*** RECORDS ***

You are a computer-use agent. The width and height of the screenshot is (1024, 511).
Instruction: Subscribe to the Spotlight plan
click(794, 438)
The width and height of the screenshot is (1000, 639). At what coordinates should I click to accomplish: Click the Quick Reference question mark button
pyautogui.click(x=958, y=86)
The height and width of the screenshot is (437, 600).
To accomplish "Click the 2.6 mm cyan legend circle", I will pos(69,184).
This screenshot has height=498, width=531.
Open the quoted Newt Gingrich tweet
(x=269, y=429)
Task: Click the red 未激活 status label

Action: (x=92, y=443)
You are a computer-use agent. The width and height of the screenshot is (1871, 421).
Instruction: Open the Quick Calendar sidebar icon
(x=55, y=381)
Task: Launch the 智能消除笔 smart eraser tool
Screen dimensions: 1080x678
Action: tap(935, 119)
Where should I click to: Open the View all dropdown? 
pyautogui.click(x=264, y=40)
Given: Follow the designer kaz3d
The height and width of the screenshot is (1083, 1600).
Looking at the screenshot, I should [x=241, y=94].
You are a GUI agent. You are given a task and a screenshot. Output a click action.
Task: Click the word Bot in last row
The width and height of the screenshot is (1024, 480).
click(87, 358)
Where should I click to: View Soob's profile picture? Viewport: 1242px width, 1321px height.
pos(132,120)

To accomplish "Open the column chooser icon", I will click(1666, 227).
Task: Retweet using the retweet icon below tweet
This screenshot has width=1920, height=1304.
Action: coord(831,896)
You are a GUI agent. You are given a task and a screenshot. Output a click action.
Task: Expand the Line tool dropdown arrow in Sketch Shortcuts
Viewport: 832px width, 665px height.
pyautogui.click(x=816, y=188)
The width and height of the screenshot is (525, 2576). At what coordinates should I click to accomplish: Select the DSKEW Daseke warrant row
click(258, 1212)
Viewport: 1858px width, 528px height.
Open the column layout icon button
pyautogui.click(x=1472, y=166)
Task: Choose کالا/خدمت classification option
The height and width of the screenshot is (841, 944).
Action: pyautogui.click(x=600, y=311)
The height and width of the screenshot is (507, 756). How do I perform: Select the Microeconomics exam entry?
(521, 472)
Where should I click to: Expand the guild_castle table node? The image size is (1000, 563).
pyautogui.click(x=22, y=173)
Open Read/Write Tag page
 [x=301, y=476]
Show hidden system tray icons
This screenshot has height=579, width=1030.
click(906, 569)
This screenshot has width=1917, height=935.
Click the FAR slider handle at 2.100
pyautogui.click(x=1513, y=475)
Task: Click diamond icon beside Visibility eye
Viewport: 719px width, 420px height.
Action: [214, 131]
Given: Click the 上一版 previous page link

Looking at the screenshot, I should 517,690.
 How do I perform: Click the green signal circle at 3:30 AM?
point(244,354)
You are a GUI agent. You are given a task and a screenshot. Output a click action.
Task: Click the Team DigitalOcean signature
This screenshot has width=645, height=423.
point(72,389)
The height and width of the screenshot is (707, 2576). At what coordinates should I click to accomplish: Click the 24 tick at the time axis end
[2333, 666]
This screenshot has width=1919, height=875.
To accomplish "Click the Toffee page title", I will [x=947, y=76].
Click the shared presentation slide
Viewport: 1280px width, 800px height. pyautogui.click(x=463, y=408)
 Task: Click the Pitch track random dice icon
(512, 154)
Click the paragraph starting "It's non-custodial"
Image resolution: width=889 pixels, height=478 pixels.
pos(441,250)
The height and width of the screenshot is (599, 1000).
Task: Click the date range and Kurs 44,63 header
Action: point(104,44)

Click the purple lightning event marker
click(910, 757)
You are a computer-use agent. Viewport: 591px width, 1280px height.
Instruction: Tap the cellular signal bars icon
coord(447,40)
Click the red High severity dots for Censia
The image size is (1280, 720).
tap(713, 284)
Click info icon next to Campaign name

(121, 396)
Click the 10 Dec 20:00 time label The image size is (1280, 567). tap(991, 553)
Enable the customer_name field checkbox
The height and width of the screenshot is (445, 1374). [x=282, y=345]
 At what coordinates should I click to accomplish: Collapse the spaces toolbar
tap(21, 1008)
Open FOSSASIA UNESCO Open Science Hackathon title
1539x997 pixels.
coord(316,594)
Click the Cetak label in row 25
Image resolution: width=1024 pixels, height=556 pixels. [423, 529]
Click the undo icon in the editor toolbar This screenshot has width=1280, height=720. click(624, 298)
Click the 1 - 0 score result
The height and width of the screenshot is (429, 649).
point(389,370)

*** End of RECORDS ***

#### PROBLEM TO SOLVE:
After reading the entries, reproduce every one of them exactly.

#### WRITTEN RESPONSE:
You are a computer-use agent. The width and height of the screenshot is (1024, 511).
Instruction: Subscribe to the Spotlight plan
click(794, 438)
The width and height of the screenshot is (1000, 639). At what coordinates should I click to accomplish: Click the Quick Reference question mark button
pyautogui.click(x=958, y=86)
The height and width of the screenshot is (437, 600).
To accomplish "Click the 2.6 mm cyan legend circle", I will pos(69,184).
This screenshot has height=498, width=531.
Open the quoted Newt Gingrich tweet
(x=269, y=429)
Task: Click the red 未激活 status label

Action: (x=92, y=443)
You are a computer-use agent. The width and height of the screenshot is (1871, 421).
Instruction: Open the Quick Calendar sidebar icon
(x=55, y=381)
Task: Launch the 智能消除笔 smart eraser tool
Screen dimensions: 1080x678
Action: tap(935, 119)
Where should I click to: Open the View all dropdown? 
pyautogui.click(x=264, y=40)
Given: Follow the designer kaz3d
The height and width of the screenshot is (1083, 1600).
Looking at the screenshot, I should [x=241, y=94].
You are a GUI agent. You are given a task and a screenshot. Output a click action.
Task: Click the word Bot in last row
The width and height of the screenshot is (1024, 480).
click(87, 358)
Where should I click to: View Soob's profile picture? Viewport: 1242px width, 1321px height.
pos(132,120)

To accomplish "Open the column chooser icon", I will click(1666, 227).
Task: Retweet using the retweet icon below tweet
This screenshot has width=1920, height=1304.
Action: coord(831,896)
You are a GUI agent. You are given a task and a screenshot. Output a click action.
Task: Expand the Line tool dropdown arrow in Sketch Shortcuts
Viewport: 832px width, 665px height.
pyautogui.click(x=816, y=188)
The width and height of the screenshot is (525, 2576). At what coordinates should I click to accomplish: Select the DSKEW Daseke warrant row
click(258, 1212)
Viewport: 1858px width, 528px height.
Open the column layout icon button
pyautogui.click(x=1472, y=166)
Task: Choose کالا/خدمت classification option
The height and width of the screenshot is (841, 944).
Action: pyautogui.click(x=600, y=311)
The height and width of the screenshot is (507, 756). How do I perform: Select the Microeconomics exam entry?
(521, 472)
Where should I click to: Expand the guild_castle table node? The image size is (1000, 563).
pyautogui.click(x=22, y=173)
Open Read/Write Tag page
 [x=301, y=476]
Show hidden system tray icons
This screenshot has height=579, width=1030.
click(906, 569)
This screenshot has width=1917, height=935.
Click the FAR slider handle at 2.100
pyautogui.click(x=1513, y=475)
Task: Click diamond icon beside Visibility eye
Viewport: 719px width, 420px height.
Action: [214, 131]
Given: Click the 上一版 previous page link

Looking at the screenshot, I should 517,690.
 How do I perform: Click the green signal circle at 3:30 AM?
point(244,354)
You are a GUI agent. You are given a task and a screenshot. Output a click action.
Task: Click the Team DigitalOcean signature
This screenshot has width=645, height=423.
point(72,389)
The height and width of the screenshot is (707, 2576). At what coordinates should I click to accomplish: Click the 24 tick at the time axis end
[2333, 666]
This screenshot has width=1919, height=875.
To accomplish "Click the Toffee page title", I will [x=947, y=76].
Click the shared presentation slide
Viewport: 1280px width, 800px height. pyautogui.click(x=463, y=408)
 Task: Click the Pitch track random dice icon
(512, 154)
Click the paragraph starting "It's non-custodial"
Image resolution: width=889 pixels, height=478 pixels.
pos(441,250)
The height and width of the screenshot is (599, 1000).
Task: Click the date range and Kurs 44,63 header
Action: point(104,44)

Click the purple lightning event marker
click(910, 757)
You are a computer-use agent. Viewport: 591px width, 1280px height.
Instruction: Tap the cellular signal bars icon
coord(447,40)
Click the red High severity dots for Censia
The image size is (1280, 720).
tap(713, 284)
Click info icon next to Campaign name

(121, 396)
Click the 10 Dec 20:00 time label The image size is (1280, 567). tap(991, 553)
Enable the customer_name field checkbox
The height and width of the screenshot is (445, 1374). [x=282, y=345]
 At what coordinates should I click to accomplish: Collapse the spaces toolbar
tap(21, 1008)
Open FOSSASIA UNESCO Open Science Hackathon title
1539x997 pixels.
coord(316,594)
Click the Cetak label in row 25
Image resolution: width=1024 pixels, height=556 pixels. [423, 529]
Click the undo icon in the editor toolbar This screenshot has width=1280, height=720. click(624, 298)
Click the 1 - 0 score result
The height and width of the screenshot is (429, 649).
point(389,370)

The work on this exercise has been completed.